Task goal ▸
Return the entries word for word, starting at the line that contains "Task: Select the k=3" and ending at the last line of the entries, both included.

─── Working data

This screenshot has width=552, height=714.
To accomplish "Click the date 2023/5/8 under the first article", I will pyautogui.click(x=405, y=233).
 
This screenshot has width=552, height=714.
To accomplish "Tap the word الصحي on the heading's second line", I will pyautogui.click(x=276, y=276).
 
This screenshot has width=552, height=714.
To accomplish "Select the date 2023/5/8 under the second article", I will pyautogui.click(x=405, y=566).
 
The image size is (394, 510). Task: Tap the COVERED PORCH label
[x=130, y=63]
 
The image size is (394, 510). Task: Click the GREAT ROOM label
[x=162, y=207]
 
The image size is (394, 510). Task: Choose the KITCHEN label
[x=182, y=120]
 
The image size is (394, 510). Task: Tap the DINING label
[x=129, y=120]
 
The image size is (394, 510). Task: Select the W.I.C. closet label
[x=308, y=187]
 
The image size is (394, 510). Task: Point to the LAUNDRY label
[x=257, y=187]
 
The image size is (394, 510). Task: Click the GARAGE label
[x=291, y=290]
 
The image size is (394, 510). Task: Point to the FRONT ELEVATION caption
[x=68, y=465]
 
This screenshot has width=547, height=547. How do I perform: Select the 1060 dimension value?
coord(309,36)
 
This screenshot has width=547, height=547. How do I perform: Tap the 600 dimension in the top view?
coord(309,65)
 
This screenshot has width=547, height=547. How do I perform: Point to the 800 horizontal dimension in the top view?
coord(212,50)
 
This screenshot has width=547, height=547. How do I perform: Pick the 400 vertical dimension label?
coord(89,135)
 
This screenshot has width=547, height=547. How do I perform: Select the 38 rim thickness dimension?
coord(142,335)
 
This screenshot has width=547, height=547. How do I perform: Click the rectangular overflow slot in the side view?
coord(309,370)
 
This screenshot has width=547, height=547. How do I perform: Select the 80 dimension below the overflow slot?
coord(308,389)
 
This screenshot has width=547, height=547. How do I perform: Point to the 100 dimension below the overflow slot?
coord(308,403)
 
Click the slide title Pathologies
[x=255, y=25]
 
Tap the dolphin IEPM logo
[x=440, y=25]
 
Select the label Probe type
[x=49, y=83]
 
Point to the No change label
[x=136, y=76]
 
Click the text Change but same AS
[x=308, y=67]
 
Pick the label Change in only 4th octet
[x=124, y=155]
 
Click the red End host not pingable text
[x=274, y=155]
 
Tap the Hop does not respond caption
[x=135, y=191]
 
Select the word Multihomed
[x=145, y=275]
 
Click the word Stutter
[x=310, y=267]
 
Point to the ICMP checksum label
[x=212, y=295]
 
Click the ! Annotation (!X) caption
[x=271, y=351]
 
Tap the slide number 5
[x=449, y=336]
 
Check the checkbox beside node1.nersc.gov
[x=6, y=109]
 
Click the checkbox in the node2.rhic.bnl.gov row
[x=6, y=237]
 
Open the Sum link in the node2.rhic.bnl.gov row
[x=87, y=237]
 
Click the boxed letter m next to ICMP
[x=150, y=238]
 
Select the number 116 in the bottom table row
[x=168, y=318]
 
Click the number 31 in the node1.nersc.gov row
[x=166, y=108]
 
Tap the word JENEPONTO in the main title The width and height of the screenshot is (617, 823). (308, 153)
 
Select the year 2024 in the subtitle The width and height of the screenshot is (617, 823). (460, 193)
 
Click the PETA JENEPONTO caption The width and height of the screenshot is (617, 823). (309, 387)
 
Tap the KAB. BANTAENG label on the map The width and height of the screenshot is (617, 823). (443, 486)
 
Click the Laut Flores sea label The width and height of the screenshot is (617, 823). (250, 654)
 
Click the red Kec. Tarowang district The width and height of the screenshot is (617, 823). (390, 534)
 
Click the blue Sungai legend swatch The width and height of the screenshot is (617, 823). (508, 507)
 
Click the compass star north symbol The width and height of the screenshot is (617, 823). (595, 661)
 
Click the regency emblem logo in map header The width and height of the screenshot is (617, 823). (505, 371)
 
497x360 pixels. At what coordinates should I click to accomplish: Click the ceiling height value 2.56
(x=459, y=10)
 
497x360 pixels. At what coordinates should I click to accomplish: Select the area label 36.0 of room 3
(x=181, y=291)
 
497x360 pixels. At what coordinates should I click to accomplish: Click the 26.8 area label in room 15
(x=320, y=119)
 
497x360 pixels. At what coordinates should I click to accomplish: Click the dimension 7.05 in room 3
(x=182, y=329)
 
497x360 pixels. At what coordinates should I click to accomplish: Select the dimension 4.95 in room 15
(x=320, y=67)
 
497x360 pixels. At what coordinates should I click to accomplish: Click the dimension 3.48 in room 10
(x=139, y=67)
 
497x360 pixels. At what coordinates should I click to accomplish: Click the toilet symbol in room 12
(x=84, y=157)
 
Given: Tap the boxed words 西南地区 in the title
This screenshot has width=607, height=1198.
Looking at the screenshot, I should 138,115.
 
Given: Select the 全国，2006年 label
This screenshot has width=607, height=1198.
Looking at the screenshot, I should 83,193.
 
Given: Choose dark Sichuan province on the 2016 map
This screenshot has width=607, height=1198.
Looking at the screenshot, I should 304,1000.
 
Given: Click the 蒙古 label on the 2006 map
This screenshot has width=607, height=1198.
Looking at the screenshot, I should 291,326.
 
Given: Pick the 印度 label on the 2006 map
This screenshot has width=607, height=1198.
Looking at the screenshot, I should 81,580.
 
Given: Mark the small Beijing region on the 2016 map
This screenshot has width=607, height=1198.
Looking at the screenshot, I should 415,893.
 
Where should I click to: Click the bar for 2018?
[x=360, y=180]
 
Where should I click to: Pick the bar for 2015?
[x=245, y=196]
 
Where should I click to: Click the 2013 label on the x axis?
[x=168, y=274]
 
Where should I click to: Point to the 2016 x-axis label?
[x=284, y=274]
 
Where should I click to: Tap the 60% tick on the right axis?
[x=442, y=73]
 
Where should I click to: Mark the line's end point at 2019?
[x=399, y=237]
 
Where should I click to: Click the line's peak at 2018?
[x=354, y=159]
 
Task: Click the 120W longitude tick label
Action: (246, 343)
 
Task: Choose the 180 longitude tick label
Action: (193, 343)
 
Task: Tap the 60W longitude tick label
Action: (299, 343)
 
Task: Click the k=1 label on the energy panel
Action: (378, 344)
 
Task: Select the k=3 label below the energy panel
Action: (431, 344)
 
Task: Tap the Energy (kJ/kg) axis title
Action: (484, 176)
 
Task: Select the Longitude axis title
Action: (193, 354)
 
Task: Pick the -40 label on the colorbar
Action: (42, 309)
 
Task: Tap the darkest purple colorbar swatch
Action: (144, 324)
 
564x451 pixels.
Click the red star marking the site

──────

Task solution ▸
Task: Select the k=3 label below the energy panel
Action: (431, 344)
 
Task: Tap the Energy (kJ/kg) axis title
Action: (484, 176)
 
Task: Select the Longitude axis title
Action: (193, 354)
 
Task: Pick the -40 label on the colorbar
Action: (42, 309)
 
Task: Tap the darkest purple colorbar swatch
Action: (144, 324)
 
564x451 pixels.
Click the red star marking the site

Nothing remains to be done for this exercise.